Meet our P.G. of the Week: Wade Oliver. P.G., Senior Hydrogeologist, Intera

Wade Oliver is a hydrogeologist that works with a large range of clients throughout the Lone Star State. After receiving his P.G. license in 2011, Wade has worked diligently on protecting the land and groundwater in Texas. That’s why he has been chosen as this week’s Professional Geoscientist. Meet Wade Oliver!


1. Tell us about your background. What do you do, your interests, hobbies, etc?

I was born and raised in Friendswood, Texas, outside of Houston. I was very involved in scouting growing up, which is where I got my love of the outdoors: camping, backpacking, fishing, kayaking, etc. Now that I have kids, I enjoy sharing those activities with them. 

2. What college did you attend? Did college prepare you for the ASBOG?

I earned a B.S. in Environmental Geoscience from Texas A&M in 2006 and an M.S. in Geology from the University of Utah in 2008. College certainly helped prepare me for the ASBOG exams, but I also learned a lot through experience working at the Texas Water Development Board from 2008 to 2012. Studying certainly helped as well.


3. Why did you become a licensed professional geoscientist?

I became a P.G. because it clearly demonstrates to others that I have both the education and experience to do credible geoscience work. I’m now a consulting geoscientist with INTERA Inc. and regularly see how our clients rely on the P.G. license and the accountability it provides to evaluate our credentials. Most of our clients are not geoscientists themselves (which is why they need to hire us), so the P.G. helps assure them that we are competent and qualified.

4. How long have you been a professional geoscientist?

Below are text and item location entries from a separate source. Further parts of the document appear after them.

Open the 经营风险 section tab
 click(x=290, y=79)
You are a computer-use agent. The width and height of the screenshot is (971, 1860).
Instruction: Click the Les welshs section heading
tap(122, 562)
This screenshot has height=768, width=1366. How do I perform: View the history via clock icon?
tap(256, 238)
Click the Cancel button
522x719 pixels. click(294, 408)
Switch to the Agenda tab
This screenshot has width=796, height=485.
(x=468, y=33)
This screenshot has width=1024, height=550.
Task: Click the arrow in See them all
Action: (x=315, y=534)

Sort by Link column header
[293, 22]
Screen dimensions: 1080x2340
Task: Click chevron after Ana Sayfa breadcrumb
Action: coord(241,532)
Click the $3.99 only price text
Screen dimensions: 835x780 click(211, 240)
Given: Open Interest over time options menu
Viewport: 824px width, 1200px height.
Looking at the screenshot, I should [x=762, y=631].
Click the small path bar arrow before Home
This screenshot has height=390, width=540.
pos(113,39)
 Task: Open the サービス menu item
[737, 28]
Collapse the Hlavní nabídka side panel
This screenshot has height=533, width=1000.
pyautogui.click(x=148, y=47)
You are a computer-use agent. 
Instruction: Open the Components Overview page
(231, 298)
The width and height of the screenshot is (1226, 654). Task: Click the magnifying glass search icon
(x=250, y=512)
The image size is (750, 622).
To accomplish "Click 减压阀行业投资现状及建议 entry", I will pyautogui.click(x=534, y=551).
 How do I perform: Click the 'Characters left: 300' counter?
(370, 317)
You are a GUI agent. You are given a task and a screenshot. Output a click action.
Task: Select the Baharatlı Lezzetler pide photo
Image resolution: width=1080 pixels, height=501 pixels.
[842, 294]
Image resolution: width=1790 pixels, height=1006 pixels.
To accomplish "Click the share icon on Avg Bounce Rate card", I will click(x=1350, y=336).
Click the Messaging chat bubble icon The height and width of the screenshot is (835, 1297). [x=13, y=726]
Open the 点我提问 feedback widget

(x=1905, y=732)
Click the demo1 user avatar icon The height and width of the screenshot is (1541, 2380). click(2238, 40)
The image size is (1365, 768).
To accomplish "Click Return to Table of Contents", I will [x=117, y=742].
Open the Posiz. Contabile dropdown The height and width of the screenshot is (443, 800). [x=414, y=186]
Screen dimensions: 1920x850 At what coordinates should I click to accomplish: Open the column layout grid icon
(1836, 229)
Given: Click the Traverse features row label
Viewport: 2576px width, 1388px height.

I have been a professional geoscientist for seven years. I received my license in 2011.

5. How have you helped the public with your PG license?

I’m a hydrogeologist and work with a broad range of clients across Texas helping them better understand, manage and develop their groundwater resources. These clients include groundwater conservation districts, oil and gas companies, state agencies, water developers and private individuals. It’s clear that having reliable water is critical as Texas grows, but we need to balance meeting needs today with having sufficient water for the future. My work and the work of many other professional geoscientists provides the information necessary for decision-makers to strike the right balance.

6. How does your job require you to use your PG license?

We seal our geoscience work to show that it was done with professional care, thoroughness and competence.


7. As a licensed PG, what is the most interesting thing you have seen or done?

As a consulting geoscientist, I get to work on many different kinds of interesting projects: developing groundwater models, drilling wells, evaluating water supply reliability, and facilitating groundwater planning to name a few. If I had to pick, working on and testifying in groundwater disputes has probably been the most interesting.

8. What would you tell someone in school who wants to gain their PG Licensure?

Go for it – you’ll be a better geoscientist and professional for having done it.

9. Why is licensure in the state of Texas important to you?

Water is unquestionably important to Texas’ future. In my opinion, we are all better off when the individuals responsible for evaluating that resource know what they’re doing and are held accountable to professional ethics and high quality work.